Growing renewable energy as if our future depended on it
Tony Thompson farms 3500 acres in southwest Minnesota growing corn, soybeans and a variety of other crops including rye, buckwheat, sunflower, alfalfa, winter wheat and oats. Situated in an “eco-region” that once was the Northern Tall Grass Prairie, the nearly flat land is well suited for grain production. Tony rotates his crops every year to strengthen his farm’s biodiversity and to mimic natural processes that help control weeds and pests.
Tony grows a good fraction of his corn and soybeans for biofuels – fuels derived from plants to power our cars and heat our homes. Not far from Tony’s farm are two bio-refineries; one takes his corn to produce ethanol while another uses his soybeans to produce soy-based biodiesel.
As consumer demand for biofuels increases, so too will markets for farmers’ crops. And many farmers are now looking at their farms as the source to meet all their energy needs. “My neighbor uses 100% biodiesel to power all his farm machinery. And I’ve calculated that it only takes 1% of corn from one acre to produce the biofuel I need to farm that acre,” said Tony. “I am hopeful that farmers can produce a large portion of the energy that this country needs.”
For several decades Tony has been adapting his production practices to make his farm as economically viable and environmentally sound as possible. For the past several years, Tony has been involved in a project supported by Farm Aid that is working with farmers to implement sustainability standards in the production of crops used for biofuels.
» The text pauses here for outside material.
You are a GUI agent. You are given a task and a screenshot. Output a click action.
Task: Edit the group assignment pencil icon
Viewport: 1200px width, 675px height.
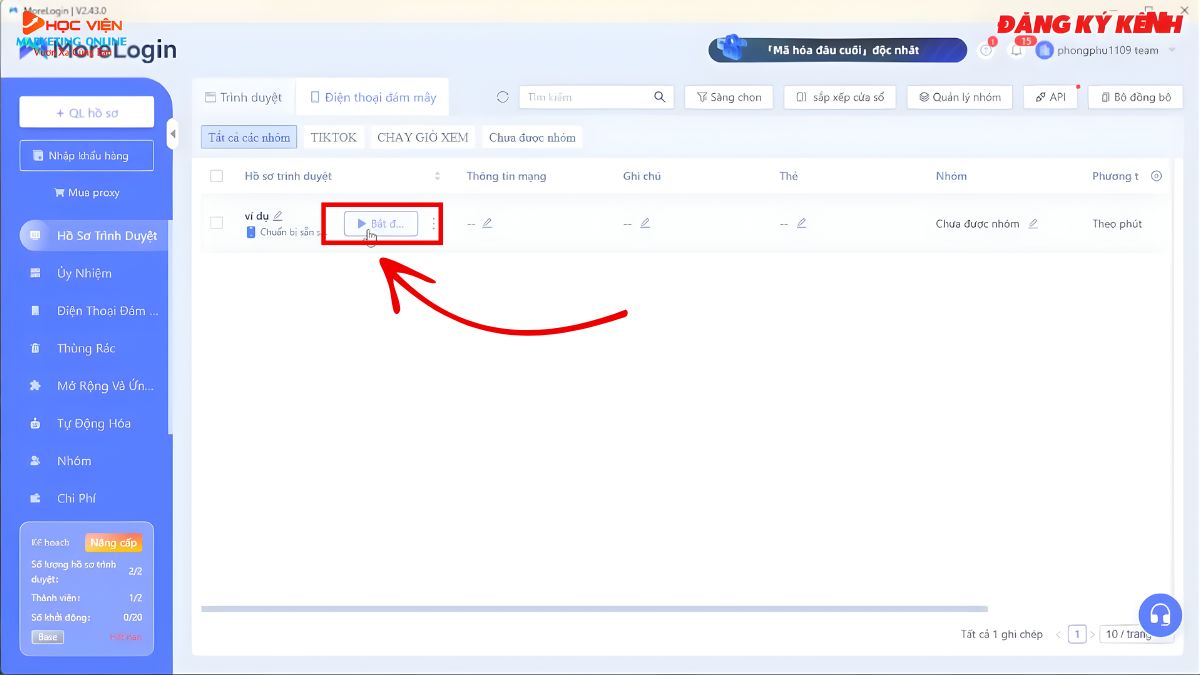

Designed by the Institute for Agriculture and Trade Policies, these standards include reducing tillage and leaving surface residue such as corn stubble on the land to prevent soil erosion, forbidding certain herbicides and pesticides known to be carcinogenic, and requiring soil testing and analysis before applying fertilizers to minimize the amount of excess fertilizer that often runs off into streams and rivers and is responsible for much of this country’s water pollution.
“The goal of sustainability standards is to ensure the advancement of human and environmental well being, and to make the system as tight and free of leakages as possible,” said Tony. “Compared to the 1970s and 1980s, I’ve seen enormous improvement in water quality at the top of the watershed due to sustainable production practices farmers use to protect and enhance the environment. It will take some time to see these improvements down stream at the Gulf of Mexico, but I am very hopeful that with these.